WHAT IS BEING ASKED: Nothing in the records should be changed in the copy, though the pictures must be left out.

DATA FOR THIS EXERCISE:

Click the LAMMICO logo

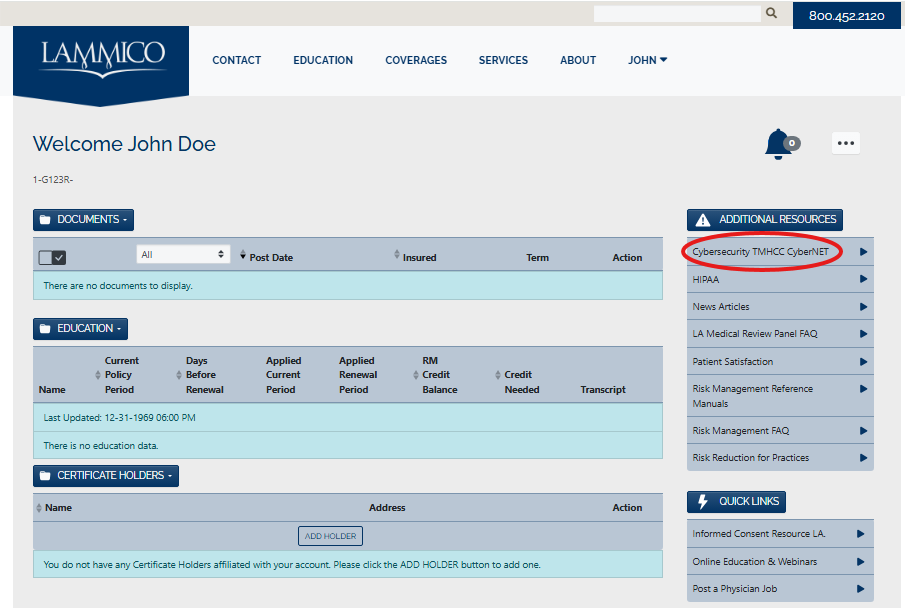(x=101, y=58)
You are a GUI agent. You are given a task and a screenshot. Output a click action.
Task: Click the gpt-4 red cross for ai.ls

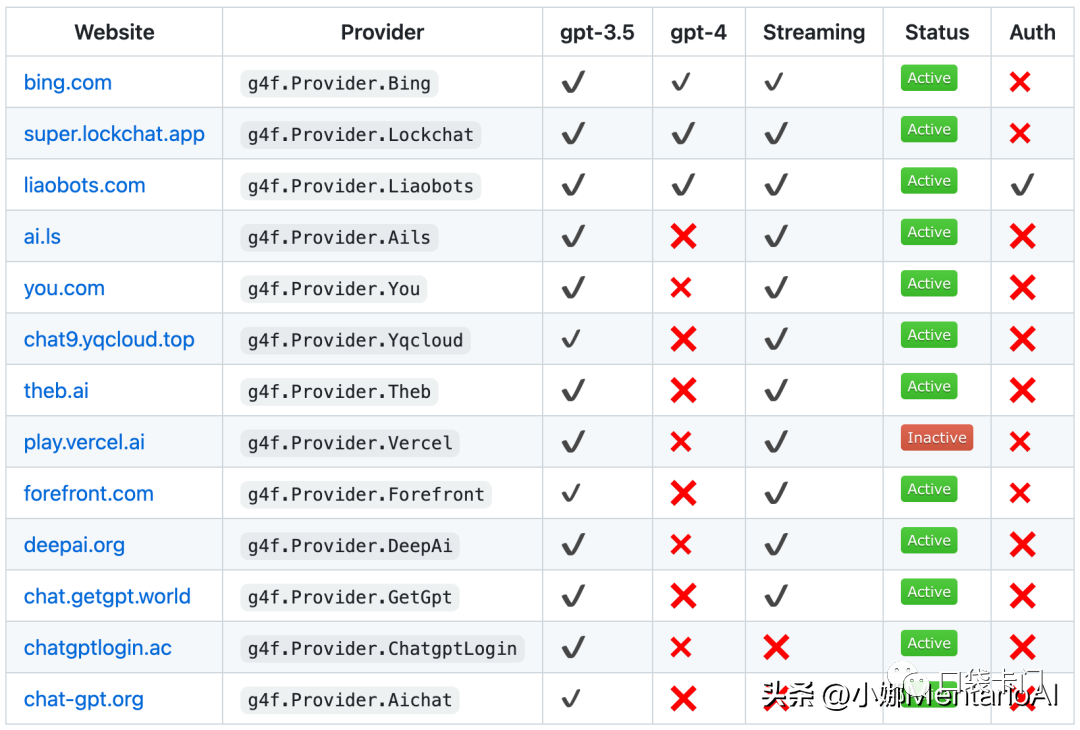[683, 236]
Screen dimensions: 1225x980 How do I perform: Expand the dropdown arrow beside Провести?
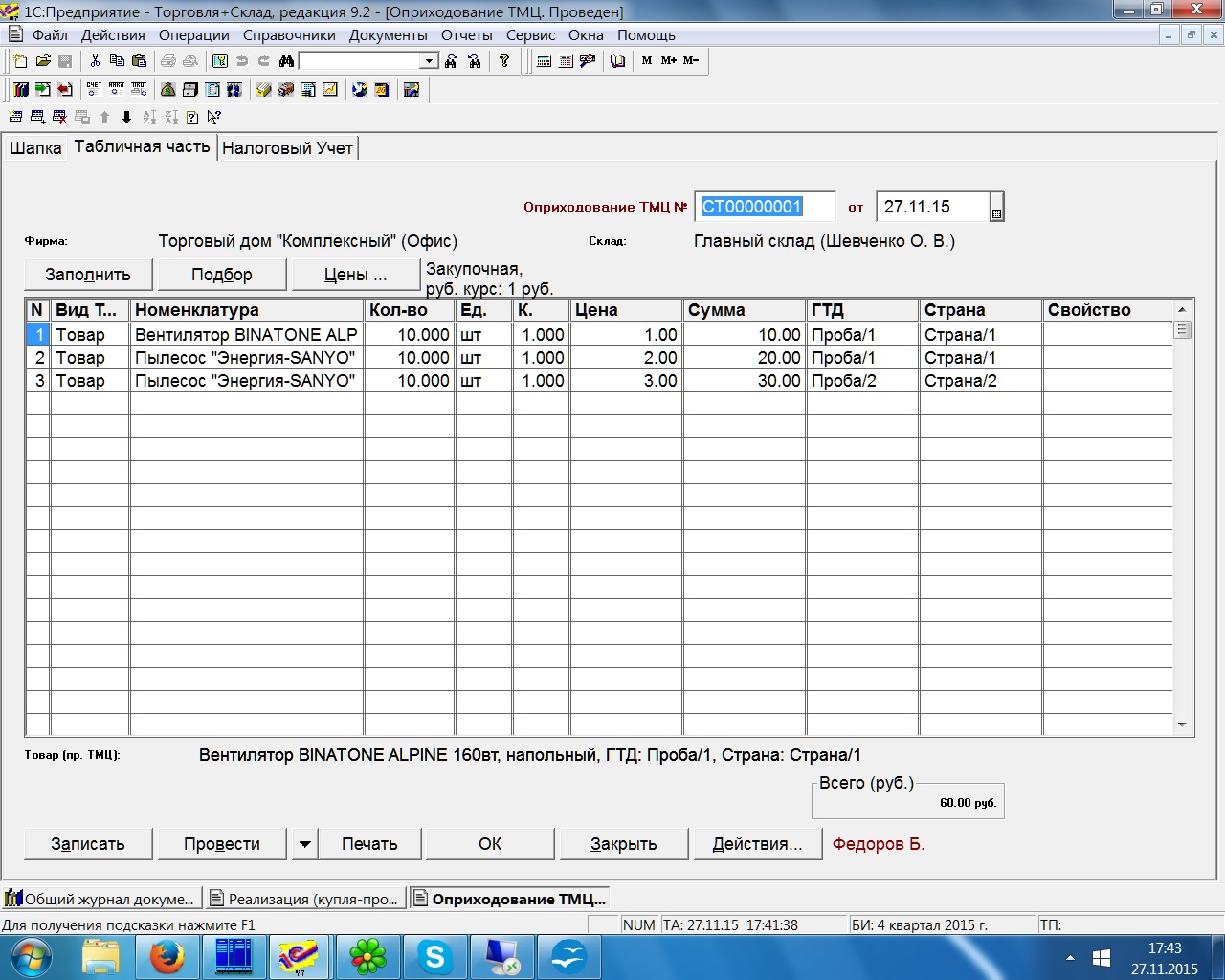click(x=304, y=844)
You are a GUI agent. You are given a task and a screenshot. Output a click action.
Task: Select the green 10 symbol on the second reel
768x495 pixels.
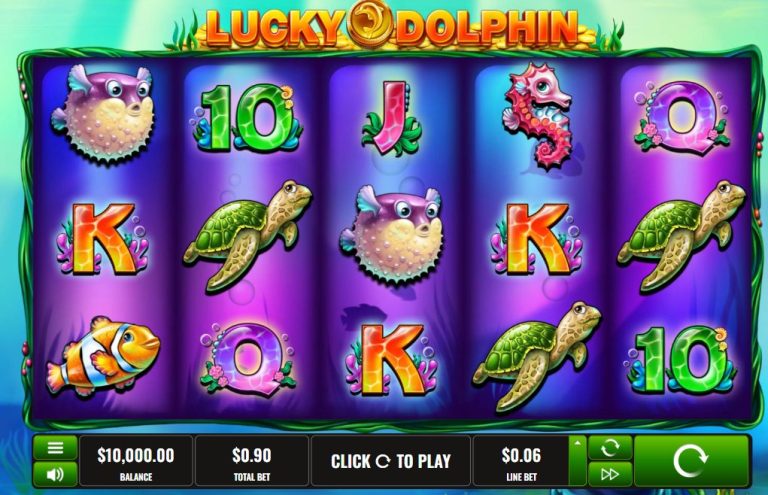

REPLY:
Click the LAMMICO logo

(x=101, y=58)
You are a GUI agent. You are given a task and a screenshot. Output a click action.
Task: Click the gpt-4 red cross for ai.ls

[683, 236]
Screen dimensions: 1225x980 How do I perform: Expand the dropdown arrow beside Провести?
click(x=304, y=844)
You are a GUI agent. You are given a task and a screenshot. Output a click action.
Task: Select the green 10 symbol on the second reel
768x495 pixels.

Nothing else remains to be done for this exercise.